*What is being asked*. No pictures, no extra lines: copy exactly from the line with "[Instagram] (19, 2149)" through the end of the entries.
Data: Begin
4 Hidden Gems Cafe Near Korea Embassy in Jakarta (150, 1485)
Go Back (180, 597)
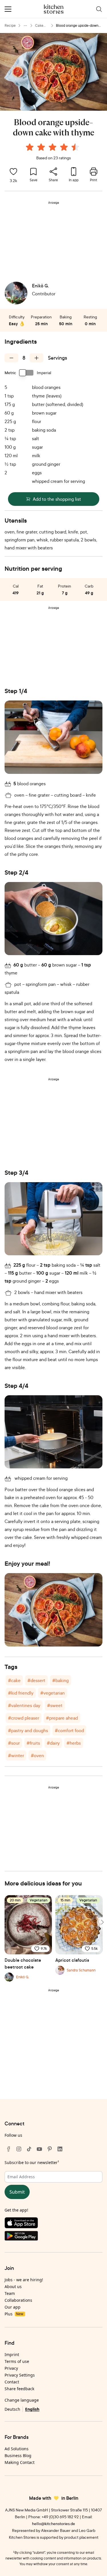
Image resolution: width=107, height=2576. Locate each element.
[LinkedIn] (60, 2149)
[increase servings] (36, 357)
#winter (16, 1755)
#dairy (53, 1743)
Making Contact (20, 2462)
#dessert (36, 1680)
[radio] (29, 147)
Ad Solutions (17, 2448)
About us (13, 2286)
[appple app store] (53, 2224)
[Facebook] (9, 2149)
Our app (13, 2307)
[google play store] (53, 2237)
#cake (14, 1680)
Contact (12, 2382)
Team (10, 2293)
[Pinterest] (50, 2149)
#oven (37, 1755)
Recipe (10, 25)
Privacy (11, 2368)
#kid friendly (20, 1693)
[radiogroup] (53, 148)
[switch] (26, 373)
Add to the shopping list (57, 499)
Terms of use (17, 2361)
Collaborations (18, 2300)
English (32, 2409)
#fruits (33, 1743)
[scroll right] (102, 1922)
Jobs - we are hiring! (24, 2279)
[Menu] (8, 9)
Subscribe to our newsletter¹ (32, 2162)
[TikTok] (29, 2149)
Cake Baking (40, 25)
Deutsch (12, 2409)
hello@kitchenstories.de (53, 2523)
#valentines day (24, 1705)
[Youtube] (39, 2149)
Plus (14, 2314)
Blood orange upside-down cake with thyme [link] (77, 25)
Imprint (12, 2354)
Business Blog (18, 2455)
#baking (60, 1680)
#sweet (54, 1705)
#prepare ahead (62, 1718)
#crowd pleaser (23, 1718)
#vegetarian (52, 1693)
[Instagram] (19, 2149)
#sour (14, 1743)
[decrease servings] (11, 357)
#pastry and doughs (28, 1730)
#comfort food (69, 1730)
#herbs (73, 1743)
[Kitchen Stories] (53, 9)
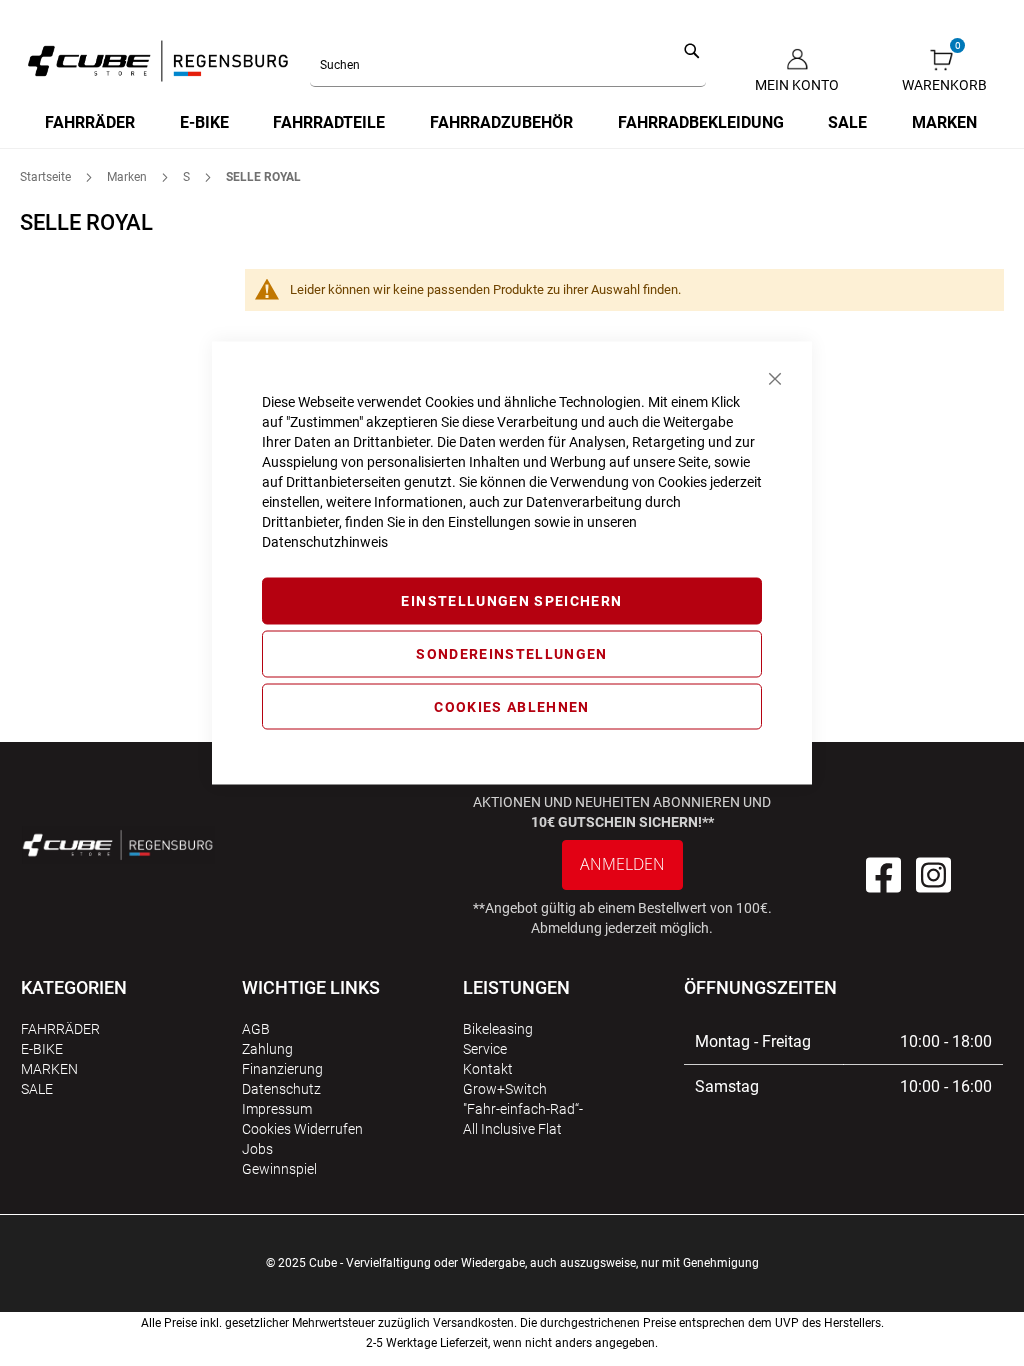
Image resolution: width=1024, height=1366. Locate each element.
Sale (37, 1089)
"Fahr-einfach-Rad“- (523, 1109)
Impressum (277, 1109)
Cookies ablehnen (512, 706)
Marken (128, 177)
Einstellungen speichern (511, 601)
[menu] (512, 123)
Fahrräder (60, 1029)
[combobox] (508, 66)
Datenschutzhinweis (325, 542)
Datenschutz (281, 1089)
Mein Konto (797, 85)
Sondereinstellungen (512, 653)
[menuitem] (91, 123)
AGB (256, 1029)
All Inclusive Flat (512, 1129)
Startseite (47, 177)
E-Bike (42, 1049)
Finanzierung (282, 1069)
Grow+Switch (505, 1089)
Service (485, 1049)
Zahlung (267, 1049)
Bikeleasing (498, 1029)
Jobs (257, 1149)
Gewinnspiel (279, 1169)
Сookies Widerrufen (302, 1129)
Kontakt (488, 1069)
Data: End
*Response to the task*.
[Instagram] (19, 2149)
#sour (14, 1743)
[decrease servings] (11, 357)
#pastry and doughs (28, 1730)
#comfort food (69, 1730)
#herbs (73, 1743)
[Kitchen Stories] (53, 9)
Image resolution: width=1024, height=1366. Locate each element.
Sale (37, 1089)
"Fahr-einfach-Rad“- (523, 1109)
Impressum (277, 1109)
Cookies ablehnen (512, 706)
Marken (128, 177)
Einstellungen speichern (511, 601)
[menu] (512, 123)
Fahrräder (60, 1029)
[combobox] (508, 66)
Datenschutzhinweis (325, 542)
Datenschutz (281, 1089)
Mein Konto (797, 85)
Sondereinstellungen (512, 653)
[menuitem] (91, 123)
AGB (256, 1029)
All Inclusive Flat (512, 1129)
Startseite (47, 177)
E-Bike (42, 1049)
Finanzierung (282, 1069)
Grow+Switch (505, 1089)
Service (485, 1049)
Zahlung (267, 1049)
Bikeleasing (498, 1029)
Jobs (257, 1149)
Gewinnspiel (279, 1169)
Сookies Widerrufen (302, 1129)
Kontakt (488, 1069)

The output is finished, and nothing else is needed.